Does it have anything to do with the gas Masterplan?
No, the gas master plan is a traditional one. One of the things we have always said about gas masterplan is that by always being a driver, no matter what you want to do and sell your gas overseas to make money, the most important is how you use the gas to develop your country. Gas Masterplan provides the framework to establish the infrastructure to be able to achieve the utilization of gas in Nigeria.
Talking about domestic gas utilization and pricing, some stakeholders have called for pricing in local currency, do you see this call as being realistic?

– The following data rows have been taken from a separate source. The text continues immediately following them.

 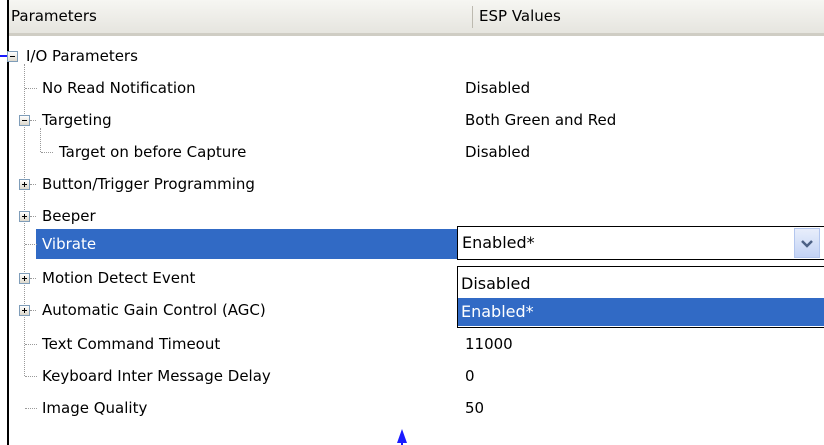 What do you see at coordinates (119, 88) in the screenshot?
I see `tree-row-label: No Read Notification` at bounding box center [119, 88].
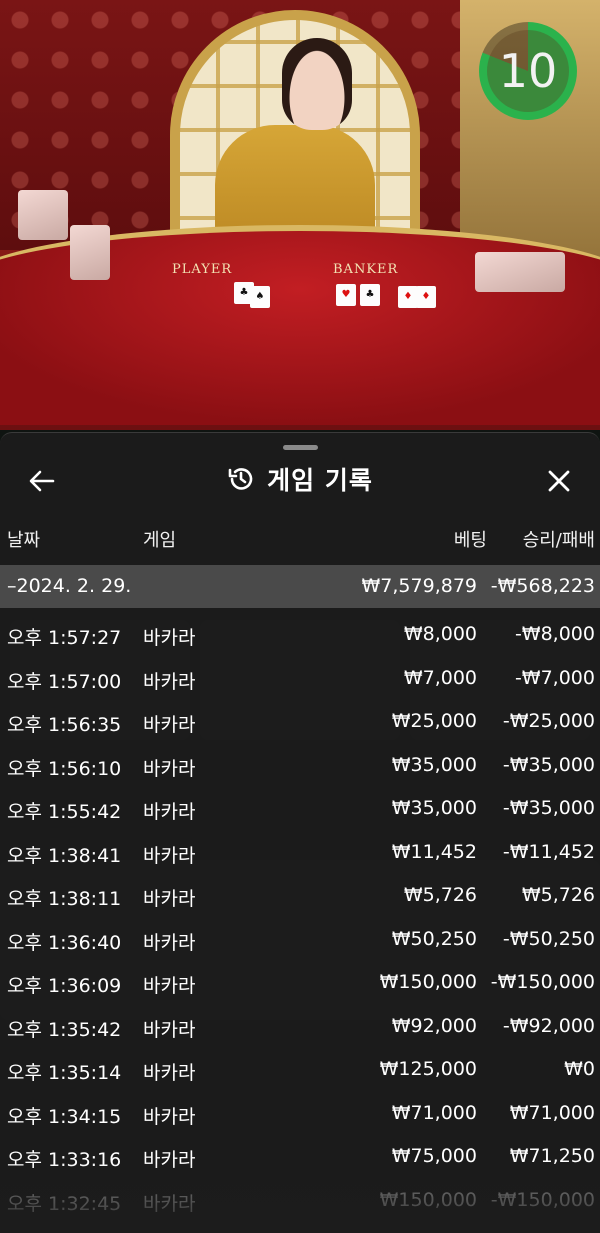  What do you see at coordinates (434, 1156) in the screenshot?
I see `row-bet: ₩75,000` at bounding box center [434, 1156].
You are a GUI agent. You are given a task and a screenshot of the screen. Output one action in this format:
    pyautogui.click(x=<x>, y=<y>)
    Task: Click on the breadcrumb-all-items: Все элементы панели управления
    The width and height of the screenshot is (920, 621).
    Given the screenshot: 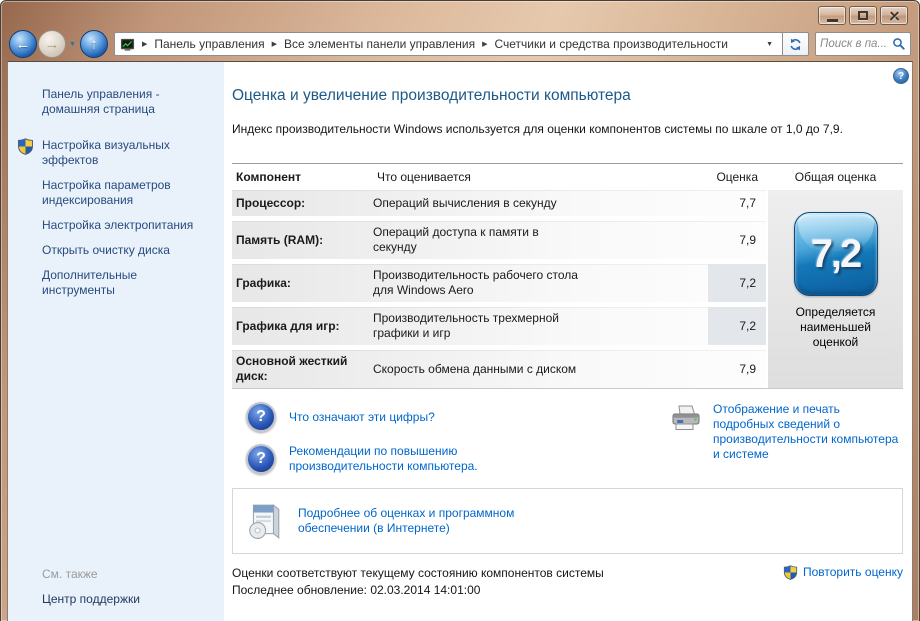 What is the action you would take?
    pyautogui.click(x=380, y=44)
    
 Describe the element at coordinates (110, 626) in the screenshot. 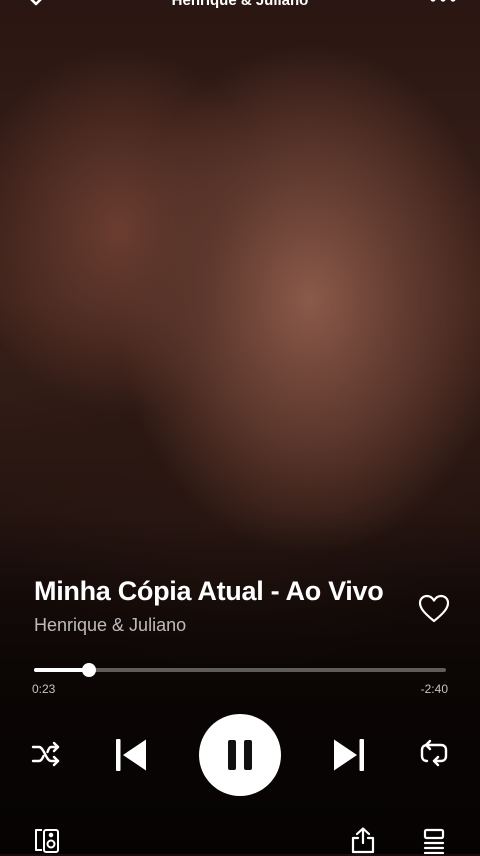

I see `track-artist: Henrique & Juliano` at that location.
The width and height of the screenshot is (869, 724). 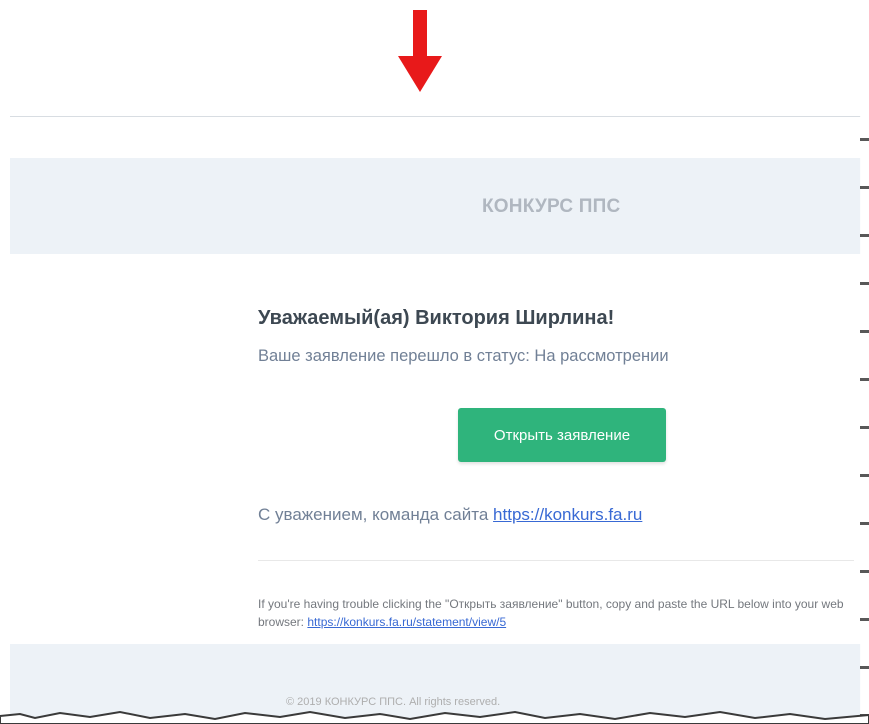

Do you price petroleum products in Naira because they are not produced in Naira? Most of the feed, the products you put into producing oil and gas are international and the price is simply in international currency. You don’t sell gas in local currency, it is not possible. It doesn’t make any sense, because local currency can fluctuate. Assuming I sign a contract with you to sell at N700 and then naira goes to 600 per dollar, are going to benchmark it? If you do, it means that you are still selling it in dollars, you understand me, so you do not sell such product in Naira. Anybody saying that is not being realistic!
In terms of security, I’ll like to know what is being put in place since you are going to be in ownership for awhile before you finally transfer it and I know you are very conversant with the volatile nature of the environment, what is Oilserv doing in this regards?
You know that obviously. But one thing you may also have to bear in mind is that gas pipeline is different from oil pipeline. Sabotage is the only thing you have to tackle in gas pipeline. Nobody goes to gas, any time there is a breach in gas pipeline, it is purely sabotage. Whereas in oil pipeline, people are encourage to go and take the oil, because they can make money from it; that is the fundamentals of gas pipeline.
But with the new technology, we built detection systems with the pipelines. So, we use fibre optic system that we laid at the same time such that if you touch those pipelines, you are detected. With the new technology that is being deployed in all the pipelines that we are building now, it gives us a level of security; so, having said that, you cannot secure anything 100 per cent.